> **Exercise input**:
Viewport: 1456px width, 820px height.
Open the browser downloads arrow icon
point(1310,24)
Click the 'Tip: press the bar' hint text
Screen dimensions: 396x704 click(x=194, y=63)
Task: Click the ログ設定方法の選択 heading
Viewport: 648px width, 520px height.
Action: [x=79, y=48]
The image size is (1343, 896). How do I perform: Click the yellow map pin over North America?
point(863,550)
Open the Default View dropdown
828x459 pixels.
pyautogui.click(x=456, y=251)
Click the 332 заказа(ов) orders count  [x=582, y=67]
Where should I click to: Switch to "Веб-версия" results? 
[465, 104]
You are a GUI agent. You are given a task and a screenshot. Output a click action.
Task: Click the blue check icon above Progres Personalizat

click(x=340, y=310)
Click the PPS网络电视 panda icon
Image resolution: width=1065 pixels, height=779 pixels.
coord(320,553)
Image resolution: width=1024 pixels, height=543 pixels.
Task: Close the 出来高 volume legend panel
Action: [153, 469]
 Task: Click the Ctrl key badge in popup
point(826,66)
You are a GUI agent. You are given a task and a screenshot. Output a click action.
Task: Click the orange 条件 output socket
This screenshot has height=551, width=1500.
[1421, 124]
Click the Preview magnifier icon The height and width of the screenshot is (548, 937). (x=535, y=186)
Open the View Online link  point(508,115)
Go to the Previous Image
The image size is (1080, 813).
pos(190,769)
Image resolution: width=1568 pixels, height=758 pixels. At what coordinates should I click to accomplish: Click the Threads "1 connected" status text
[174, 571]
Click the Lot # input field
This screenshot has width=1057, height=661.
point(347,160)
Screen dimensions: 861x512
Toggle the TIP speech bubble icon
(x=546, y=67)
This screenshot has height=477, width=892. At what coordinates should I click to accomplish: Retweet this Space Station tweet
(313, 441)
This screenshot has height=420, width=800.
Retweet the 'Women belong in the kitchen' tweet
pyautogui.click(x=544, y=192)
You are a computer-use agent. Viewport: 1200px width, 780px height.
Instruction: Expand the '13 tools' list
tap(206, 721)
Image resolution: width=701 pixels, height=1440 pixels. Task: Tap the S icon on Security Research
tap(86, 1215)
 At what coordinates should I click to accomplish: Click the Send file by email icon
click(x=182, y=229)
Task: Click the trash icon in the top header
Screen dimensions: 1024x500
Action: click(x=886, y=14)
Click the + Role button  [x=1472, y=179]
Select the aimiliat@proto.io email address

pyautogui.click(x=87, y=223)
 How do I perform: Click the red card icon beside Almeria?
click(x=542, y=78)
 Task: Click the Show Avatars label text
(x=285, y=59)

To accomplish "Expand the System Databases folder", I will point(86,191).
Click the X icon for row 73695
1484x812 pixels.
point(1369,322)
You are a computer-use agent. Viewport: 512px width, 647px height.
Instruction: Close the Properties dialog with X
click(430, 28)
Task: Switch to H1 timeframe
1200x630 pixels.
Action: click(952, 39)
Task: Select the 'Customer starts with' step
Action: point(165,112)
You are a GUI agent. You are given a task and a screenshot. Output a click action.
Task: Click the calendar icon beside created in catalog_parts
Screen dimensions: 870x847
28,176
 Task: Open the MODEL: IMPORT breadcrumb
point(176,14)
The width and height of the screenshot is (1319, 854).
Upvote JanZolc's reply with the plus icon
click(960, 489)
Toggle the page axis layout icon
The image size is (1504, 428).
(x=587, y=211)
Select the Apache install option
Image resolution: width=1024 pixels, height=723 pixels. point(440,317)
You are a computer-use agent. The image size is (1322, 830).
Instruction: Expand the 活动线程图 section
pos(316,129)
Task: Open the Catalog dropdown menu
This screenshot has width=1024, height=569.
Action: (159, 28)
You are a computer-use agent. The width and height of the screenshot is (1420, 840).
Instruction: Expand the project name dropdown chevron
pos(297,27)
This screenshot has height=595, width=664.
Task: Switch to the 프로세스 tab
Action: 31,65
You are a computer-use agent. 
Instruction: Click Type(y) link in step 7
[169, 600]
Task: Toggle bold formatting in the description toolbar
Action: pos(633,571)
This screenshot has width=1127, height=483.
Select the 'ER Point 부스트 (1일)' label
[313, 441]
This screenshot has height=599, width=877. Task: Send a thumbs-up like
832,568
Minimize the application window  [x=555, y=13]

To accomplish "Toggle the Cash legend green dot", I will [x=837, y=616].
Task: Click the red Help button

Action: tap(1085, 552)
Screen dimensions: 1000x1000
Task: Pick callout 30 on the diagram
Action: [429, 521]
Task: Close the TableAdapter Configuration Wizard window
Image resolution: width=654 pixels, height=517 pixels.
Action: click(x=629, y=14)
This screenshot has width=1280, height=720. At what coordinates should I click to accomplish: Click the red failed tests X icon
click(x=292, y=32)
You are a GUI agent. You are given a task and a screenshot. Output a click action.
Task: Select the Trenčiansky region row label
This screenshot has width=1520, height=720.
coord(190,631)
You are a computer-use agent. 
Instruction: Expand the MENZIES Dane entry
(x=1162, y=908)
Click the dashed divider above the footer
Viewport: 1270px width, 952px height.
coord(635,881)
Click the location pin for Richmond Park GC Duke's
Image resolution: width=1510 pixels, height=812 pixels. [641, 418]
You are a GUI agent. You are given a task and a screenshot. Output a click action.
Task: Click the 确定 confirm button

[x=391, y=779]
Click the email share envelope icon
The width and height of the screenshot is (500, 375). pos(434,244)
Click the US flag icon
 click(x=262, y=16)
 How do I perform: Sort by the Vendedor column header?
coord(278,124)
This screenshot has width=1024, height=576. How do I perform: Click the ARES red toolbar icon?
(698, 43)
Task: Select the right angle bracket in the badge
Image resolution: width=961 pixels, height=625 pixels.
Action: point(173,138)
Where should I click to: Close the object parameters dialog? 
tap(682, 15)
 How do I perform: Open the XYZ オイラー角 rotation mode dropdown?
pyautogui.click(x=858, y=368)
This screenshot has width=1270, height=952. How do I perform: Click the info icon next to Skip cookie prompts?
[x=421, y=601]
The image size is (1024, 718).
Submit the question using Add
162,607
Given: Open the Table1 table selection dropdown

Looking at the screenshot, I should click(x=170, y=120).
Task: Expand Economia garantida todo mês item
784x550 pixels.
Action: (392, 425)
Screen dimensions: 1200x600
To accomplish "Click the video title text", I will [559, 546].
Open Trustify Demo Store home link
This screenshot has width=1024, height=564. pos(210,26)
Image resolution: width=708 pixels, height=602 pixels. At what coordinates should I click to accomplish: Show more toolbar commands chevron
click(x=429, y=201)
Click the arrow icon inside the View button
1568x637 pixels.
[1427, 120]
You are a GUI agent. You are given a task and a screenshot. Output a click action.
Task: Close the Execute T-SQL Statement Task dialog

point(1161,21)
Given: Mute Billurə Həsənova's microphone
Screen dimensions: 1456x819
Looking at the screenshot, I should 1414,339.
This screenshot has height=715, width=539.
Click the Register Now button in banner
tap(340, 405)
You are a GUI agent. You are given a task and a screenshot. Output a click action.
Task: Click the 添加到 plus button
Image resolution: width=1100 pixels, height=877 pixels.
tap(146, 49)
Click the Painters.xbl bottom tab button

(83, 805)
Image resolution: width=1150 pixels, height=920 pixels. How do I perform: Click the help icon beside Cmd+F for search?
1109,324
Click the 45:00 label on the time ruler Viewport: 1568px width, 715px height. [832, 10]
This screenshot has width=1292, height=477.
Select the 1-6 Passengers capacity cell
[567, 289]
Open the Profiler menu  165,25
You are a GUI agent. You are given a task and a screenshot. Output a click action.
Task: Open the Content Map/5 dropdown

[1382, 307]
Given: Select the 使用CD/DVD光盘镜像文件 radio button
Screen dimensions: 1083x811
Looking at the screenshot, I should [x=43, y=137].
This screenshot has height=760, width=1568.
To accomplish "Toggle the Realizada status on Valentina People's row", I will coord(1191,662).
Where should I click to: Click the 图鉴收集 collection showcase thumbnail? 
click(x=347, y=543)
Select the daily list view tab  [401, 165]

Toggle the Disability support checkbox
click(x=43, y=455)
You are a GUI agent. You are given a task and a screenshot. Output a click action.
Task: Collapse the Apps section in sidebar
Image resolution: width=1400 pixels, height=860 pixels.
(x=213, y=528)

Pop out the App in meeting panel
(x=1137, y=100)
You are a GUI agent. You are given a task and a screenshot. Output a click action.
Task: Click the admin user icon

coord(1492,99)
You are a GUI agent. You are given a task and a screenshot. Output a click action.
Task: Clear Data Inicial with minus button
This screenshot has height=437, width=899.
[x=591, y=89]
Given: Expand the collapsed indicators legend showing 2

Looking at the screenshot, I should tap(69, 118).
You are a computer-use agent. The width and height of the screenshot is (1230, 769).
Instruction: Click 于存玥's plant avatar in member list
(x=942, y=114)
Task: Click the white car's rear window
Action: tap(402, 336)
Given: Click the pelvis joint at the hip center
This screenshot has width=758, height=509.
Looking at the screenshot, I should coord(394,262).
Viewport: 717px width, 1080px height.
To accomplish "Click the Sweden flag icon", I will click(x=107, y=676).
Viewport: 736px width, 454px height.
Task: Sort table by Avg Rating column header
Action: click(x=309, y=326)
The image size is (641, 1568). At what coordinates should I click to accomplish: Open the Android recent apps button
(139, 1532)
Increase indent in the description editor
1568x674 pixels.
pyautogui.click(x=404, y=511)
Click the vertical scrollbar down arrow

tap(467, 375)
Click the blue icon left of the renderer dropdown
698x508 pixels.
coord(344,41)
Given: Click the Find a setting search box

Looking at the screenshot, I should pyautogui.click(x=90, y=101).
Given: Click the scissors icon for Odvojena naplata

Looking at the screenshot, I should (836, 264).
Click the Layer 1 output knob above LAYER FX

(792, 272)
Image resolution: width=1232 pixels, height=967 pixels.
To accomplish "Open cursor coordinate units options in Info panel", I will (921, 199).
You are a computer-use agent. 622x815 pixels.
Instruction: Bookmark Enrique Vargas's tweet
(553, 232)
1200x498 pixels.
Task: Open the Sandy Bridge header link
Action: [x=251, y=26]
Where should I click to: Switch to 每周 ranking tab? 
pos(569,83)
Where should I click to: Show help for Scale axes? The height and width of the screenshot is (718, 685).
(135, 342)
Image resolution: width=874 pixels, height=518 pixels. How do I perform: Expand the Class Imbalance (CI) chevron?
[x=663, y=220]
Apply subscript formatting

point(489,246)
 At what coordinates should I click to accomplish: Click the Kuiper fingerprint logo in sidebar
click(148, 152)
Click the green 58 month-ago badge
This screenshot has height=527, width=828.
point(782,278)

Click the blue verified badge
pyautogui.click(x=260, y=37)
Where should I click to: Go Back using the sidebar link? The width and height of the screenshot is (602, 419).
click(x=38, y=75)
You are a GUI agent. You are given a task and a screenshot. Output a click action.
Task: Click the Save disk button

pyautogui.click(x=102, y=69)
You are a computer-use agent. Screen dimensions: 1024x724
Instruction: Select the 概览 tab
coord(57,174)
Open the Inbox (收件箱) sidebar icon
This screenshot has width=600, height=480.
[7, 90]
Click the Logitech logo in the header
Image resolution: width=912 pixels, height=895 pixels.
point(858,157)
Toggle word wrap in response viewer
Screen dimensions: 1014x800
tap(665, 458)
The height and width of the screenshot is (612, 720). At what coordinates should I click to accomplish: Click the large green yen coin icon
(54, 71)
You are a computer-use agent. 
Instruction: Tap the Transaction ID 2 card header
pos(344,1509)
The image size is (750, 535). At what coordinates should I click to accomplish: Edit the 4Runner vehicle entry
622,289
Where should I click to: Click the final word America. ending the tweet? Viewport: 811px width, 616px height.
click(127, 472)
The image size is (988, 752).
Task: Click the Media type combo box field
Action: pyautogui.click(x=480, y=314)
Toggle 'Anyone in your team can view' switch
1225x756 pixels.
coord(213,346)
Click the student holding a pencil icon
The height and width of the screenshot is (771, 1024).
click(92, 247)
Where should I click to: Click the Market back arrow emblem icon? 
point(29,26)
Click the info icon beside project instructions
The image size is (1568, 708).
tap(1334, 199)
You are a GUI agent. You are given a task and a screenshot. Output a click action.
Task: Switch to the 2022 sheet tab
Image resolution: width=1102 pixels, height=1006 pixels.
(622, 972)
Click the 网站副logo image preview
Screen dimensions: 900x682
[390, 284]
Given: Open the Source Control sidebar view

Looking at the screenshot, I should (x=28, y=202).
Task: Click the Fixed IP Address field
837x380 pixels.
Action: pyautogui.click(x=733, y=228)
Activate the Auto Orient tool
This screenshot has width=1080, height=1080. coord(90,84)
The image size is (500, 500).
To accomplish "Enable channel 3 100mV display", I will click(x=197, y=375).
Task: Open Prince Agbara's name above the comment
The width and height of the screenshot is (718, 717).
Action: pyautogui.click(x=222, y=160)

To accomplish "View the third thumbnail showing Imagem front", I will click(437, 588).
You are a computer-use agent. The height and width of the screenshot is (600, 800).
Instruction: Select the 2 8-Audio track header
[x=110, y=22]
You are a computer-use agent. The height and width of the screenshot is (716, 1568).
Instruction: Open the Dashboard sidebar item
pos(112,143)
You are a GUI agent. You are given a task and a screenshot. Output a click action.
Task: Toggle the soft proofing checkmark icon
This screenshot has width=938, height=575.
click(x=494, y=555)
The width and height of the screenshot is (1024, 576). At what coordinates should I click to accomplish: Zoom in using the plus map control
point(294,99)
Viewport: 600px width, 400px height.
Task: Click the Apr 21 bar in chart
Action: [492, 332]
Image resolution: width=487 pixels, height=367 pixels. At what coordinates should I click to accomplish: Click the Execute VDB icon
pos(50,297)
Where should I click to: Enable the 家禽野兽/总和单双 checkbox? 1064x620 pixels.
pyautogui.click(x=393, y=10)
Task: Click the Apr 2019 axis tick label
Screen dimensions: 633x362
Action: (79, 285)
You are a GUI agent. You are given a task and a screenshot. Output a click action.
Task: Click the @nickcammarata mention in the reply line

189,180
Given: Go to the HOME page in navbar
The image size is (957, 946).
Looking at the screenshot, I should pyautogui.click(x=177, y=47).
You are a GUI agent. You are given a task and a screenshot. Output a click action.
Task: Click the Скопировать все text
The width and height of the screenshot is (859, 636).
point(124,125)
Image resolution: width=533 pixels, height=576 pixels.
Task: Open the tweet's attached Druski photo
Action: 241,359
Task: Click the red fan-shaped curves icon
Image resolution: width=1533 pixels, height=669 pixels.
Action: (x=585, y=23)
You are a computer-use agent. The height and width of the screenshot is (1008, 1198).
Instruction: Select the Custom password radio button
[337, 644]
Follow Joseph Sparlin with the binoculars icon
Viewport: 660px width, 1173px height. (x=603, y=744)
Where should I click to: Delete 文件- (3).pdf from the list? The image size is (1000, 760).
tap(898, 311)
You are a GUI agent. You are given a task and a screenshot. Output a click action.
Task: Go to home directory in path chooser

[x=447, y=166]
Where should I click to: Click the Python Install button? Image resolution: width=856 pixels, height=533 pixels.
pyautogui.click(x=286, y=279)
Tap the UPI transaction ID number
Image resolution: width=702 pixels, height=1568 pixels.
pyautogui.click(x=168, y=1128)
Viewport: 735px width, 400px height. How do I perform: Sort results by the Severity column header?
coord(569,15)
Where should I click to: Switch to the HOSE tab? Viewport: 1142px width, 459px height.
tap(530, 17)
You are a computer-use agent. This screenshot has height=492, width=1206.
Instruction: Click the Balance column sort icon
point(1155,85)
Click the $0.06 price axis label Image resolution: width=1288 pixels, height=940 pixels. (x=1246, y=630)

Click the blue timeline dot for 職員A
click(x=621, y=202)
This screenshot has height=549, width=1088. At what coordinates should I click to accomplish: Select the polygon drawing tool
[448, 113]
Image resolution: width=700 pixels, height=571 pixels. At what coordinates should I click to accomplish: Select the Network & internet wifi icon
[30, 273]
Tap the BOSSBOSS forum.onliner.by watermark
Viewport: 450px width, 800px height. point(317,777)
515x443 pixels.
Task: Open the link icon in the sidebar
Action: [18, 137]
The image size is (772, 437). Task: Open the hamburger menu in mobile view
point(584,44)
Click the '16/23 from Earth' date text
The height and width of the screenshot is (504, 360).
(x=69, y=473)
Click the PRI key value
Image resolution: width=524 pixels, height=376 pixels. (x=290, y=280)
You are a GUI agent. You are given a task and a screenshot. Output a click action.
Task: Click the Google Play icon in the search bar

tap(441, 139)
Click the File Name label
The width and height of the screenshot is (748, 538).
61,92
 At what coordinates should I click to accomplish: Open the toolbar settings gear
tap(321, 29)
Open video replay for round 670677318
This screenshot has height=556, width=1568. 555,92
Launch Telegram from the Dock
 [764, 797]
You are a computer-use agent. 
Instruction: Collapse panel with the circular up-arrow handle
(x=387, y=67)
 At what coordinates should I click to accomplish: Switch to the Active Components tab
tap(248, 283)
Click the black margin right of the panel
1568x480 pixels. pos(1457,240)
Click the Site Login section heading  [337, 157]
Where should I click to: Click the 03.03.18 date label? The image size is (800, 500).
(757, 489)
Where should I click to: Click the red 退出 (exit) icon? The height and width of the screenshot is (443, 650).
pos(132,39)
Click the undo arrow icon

> **Requirement**: For the material above, reproduce exactly the lines from the line with "Task: Click the blue" to the line with "Click the PPS网络电视 panda icon", inclusive, and exclude all others.

> **Written answer**:
Task: Click the blue check icon above Progres Personalizat

click(x=340, y=310)
Click the PPS网络电视 panda icon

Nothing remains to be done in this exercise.